8. Your flaws could matter much less than you think
Most likely, you attach a lot of importance to your flaws, whether real or imagined: they’re the deciding factor between success and failure. If ‘happiness’ is your goal of all goals, they stand between you and your best life. Yet they may play into the bigger picture to a far lesser extent than you think.
Challenging such beliefs is tricky, particularly when society at large confirms and perpetuates them. But if facts and evidence show a different side of the story, we must avoid thinking in ‘all or nothing’ terms.
In other words: question the extent to which being a certain way or being good at a particular thing would help you reach your goals. Imagine, for instance, someone who decides they won’t bother studying hard, ‘because they’re not ‘smart’ anyway’. The underlying assumption here is that you need to be naturally intelligent to succeed in exams. A high IQ helps throughout education, but you don’t need to be a genius in the top percentile to get the best grades. Hard work and a strong support system matter just as much, if not more. Similarly, plenty of introverted people are successful in competitive industries. And you absolutely did not have to be athletic in your childhood to fall in love with exercise and healthy eating later in life.
So, question the propositions (i.e., the underlying arguments) of your limiting beliefs as much as possible. Some of your insecurities may be objectively true. But, are they a tangible barrier between you and your goals, or something you can work around in light of your resources, other skills and commitment?
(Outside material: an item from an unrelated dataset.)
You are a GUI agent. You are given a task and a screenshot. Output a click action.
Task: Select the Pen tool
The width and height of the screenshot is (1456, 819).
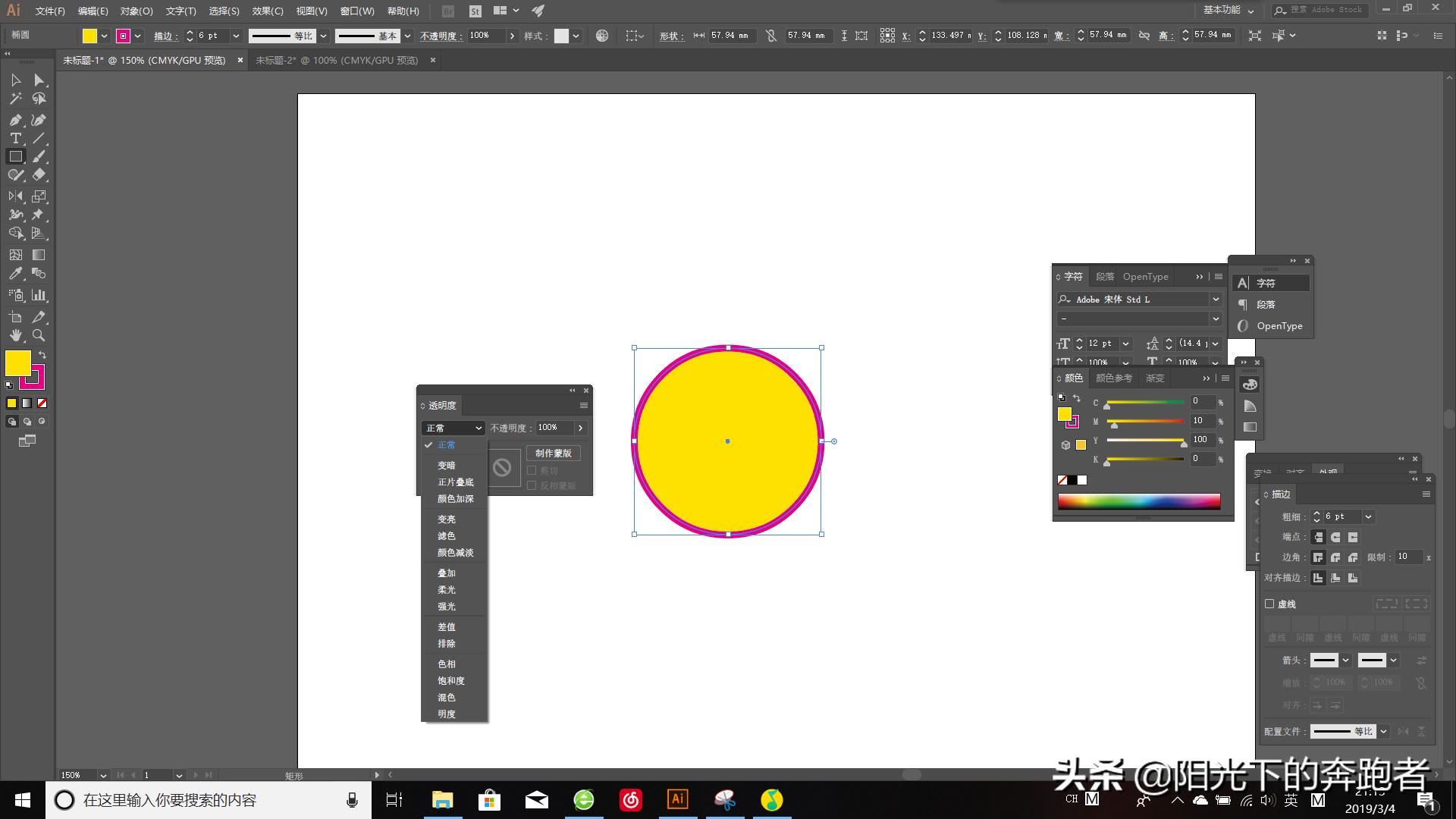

9. We don’t have to pay attention to what others think
Underlying many insecurities is the fear of judgement. Not caring what others think or say is easier said than done, because it’s in our nature to seek approval and avoid rejection, worsened if you’ve had pas experiences of others damaging your self-esteem. Nasty comments, bullying or even destructive criticism can stick with us for years and shape our entire perception of ourselves. The other person says what they want, moves on with their life and leaves us with an insecurity for years to come.
We should, of course, account for constructive criticism. But if someone else’s remark concerns you as a person, if it can’t be justified and implemented, it’s reasonable to let their comments go. Once again, train yourself to remember that most people we encounter are either neutral or supportive – most are too caught up in their own insecurities and goals to worry about yours. Yet when someone deliberately channels negativity, practice not taking their remarks personally. Ultimately, you decide the influence other people have over your perception of yourself.
Having insecurities is both natural and expected. They reflect everything from our personal experiences to our broader social environment. But often getting in the way of us building our best lives, these beliefs can become problematic. Some insecurities are mislead or exaggerated, arising from perfectionism and rhetoric arguing that you must look or act or think a particular way to be successful. We must identify and challenge these. And even if true, they need not hold us in the same place.
Most importantly, adopt a growth mindset. Use the insecurities not as excuses, but incentives. Many of the traits we believe to be fixed (such as intelligence, creativity and confidence) can be worked on and developed. We must be brave enough to set reasonable goals, lay down plans and take the needed steps, regardless of the limits we throw upon ourselves.